EXCERPT PROVIDED -

Valve has moved quickly to outlaw automated keyboard features.
This is 100% justified.
These types of features have been regulated in fighting games for a long time. The ideal situation here would be for Razer to open source their firmware and establish a community-driven approved firmware design and let valve greenlight a specific configuration which can be parsed by the game’s executable (or, for tournaments, can be flashed for valid gameplay).
That’s my 2 cents at least.
Are you going to ban mice that are too light? How about super low latency peripherals? Are monitors next? Is there a limit for the specs on those?
I really can’t see how this makes sense for you.
It’s scripting to change your character movement. The super light mouse doesn’t move itself. How is that even comparable in your mind?
Imagine if you had a mouse that stopped moving when your crosshair passed over an enemy. Is that acceptable?
The super light mouse doesn’t move itself.
These keyboards also don’t move your character on their own. They simply allow you to react faster by not requiring you to fully depress the key before the other input is accepted. This is simillar to banning n-key rollover if something like 4-key rollover was the norm. It’s an improvement on movement and raises the skill ceiling.
To top it all off, this feature is not hardware restricted. Unlike wooting’s other things like setting the key depress distance, which you can do because they have optical switches.

(Target pointing data)
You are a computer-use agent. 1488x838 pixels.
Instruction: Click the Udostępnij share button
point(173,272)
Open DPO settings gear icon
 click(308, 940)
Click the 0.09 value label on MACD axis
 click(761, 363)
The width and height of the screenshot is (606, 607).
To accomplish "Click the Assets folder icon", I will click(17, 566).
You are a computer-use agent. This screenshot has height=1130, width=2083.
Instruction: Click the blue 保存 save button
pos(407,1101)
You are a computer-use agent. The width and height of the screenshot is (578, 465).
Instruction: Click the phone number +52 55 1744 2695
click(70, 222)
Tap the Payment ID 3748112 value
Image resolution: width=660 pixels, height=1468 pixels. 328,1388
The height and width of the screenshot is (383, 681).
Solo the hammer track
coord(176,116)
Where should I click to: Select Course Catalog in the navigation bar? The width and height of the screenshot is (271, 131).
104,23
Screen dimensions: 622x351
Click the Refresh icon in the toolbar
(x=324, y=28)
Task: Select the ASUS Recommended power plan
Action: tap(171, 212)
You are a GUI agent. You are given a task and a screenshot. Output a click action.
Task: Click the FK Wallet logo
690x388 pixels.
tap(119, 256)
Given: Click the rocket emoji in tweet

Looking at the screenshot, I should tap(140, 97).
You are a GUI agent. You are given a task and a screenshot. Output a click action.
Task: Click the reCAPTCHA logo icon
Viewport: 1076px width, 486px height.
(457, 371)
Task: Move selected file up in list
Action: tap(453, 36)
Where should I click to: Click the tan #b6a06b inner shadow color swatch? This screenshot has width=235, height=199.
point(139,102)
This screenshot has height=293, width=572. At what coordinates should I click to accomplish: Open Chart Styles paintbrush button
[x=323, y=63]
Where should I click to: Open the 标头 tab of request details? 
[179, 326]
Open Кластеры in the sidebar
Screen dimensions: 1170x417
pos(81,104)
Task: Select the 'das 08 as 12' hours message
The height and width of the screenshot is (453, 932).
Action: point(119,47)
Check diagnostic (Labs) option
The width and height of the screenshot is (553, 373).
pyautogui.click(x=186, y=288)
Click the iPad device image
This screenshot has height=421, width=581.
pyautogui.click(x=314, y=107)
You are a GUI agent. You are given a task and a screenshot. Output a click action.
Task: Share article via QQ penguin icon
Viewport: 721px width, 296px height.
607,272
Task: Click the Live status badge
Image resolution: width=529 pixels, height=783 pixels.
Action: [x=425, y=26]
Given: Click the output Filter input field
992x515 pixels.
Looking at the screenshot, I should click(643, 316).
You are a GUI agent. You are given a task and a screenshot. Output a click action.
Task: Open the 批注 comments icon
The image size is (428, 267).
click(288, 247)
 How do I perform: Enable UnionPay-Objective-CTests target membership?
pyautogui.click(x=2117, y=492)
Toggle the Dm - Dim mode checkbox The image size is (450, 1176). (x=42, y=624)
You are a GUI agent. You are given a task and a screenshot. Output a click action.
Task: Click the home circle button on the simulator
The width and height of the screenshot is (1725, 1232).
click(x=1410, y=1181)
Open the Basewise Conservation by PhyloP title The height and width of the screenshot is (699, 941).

DIRECTIONS - Print the full discussion about Valve's ban on automated keyboard features word for word. The records are separate material and have no connection to the text.

FULL ANSWER -
Valve has moved quickly to outlaw automated keyboard features.
This is 100% justified.
These types of features have been regulated in fighting games for a long time. The ideal situation here would be for Razer to open source their firmware and establish a community-driven approved firmware design and let valve greenlight a specific configuration which can be parsed by the game’s executable (or, for tournaments, can be flashed for valid gameplay).
That’s my 2 cents at least.
Are you going to ban mice that are too light? How about super low latency peripherals? Are monitors next? Is there a limit for the specs on those?
I really can’t see how this makes sense for you.
It’s scripting to change your character movement. The super light mouse doesn’t move itself. How is that even comparable in your mind?
Imagine if you had a mouse that stopped moving when your crosshair passed over an enemy. Is that acceptable?
The super light mouse doesn’t move itself.
These keyboards also don’t move your character on their own. They simply allow you to react faster by not requiring you to fully depress the key before the other input is accepted. This is simillar to banning n-key rollover if something like 4-key rollover was the norm. It’s an improvement on movement and raises the skill ceiling.
To top it all off, this feature is not hardware restricted. Unlike wooting’s other things like setting the key depress distance, which you can do because they have optical switches.